Repeat exactly, please, the lines that begin at the start of the listing and end at the line holding "Task: Click the Special diamond icon".

Records for the task:
Segment Open

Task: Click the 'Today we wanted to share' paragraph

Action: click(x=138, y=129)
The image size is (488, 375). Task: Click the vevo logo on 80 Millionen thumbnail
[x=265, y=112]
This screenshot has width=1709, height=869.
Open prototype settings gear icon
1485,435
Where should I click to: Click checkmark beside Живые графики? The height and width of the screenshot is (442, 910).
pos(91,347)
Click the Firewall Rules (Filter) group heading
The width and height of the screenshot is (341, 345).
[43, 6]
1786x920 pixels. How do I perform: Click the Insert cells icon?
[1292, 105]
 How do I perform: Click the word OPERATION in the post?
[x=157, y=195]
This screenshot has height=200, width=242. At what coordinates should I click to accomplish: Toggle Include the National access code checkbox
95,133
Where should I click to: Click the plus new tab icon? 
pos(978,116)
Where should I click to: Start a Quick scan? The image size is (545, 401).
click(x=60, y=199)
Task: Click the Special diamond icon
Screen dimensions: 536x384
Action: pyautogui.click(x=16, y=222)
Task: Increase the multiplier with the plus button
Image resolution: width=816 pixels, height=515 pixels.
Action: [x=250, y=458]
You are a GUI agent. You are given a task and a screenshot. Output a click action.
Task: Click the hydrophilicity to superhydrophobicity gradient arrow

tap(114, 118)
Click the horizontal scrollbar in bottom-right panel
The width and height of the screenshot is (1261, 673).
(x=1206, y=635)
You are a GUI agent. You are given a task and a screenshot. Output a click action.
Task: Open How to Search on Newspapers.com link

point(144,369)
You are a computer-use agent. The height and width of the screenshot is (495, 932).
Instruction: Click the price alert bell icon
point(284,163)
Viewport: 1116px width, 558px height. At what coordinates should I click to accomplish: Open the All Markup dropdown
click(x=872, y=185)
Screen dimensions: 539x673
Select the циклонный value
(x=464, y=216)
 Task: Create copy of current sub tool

Segment Closed

Written reply:
Task: Click the 'Today we wanted to share' paragraph

Action: click(x=138, y=129)
The image size is (488, 375). Task: Click the vevo logo on 80 Millionen thumbnail
[x=265, y=112]
This screenshot has width=1709, height=869.
Open prototype settings gear icon
1485,435
Where should I click to: Click checkmark beside Живые графики? The height and width of the screenshot is (442, 910).
pos(91,347)
Click the Firewall Rules (Filter) group heading
The width and height of the screenshot is (341, 345).
[43, 6]
1786x920 pixels. How do I perform: Click the Insert cells icon?
[1292, 105]
 How do I perform: Click the word OPERATION in the post?
[x=157, y=195]
This screenshot has height=200, width=242. At what coordinates should I click to accomplish: Toggle Include the National access code checkbox
95,133
Where should I click to: Click the plus new tab icon? 
pos(978,116)
Where should I click to: Start a Quick scan? The image size is (545, 401).
click(x=60, y=199)
Task: Click the Special diamond icon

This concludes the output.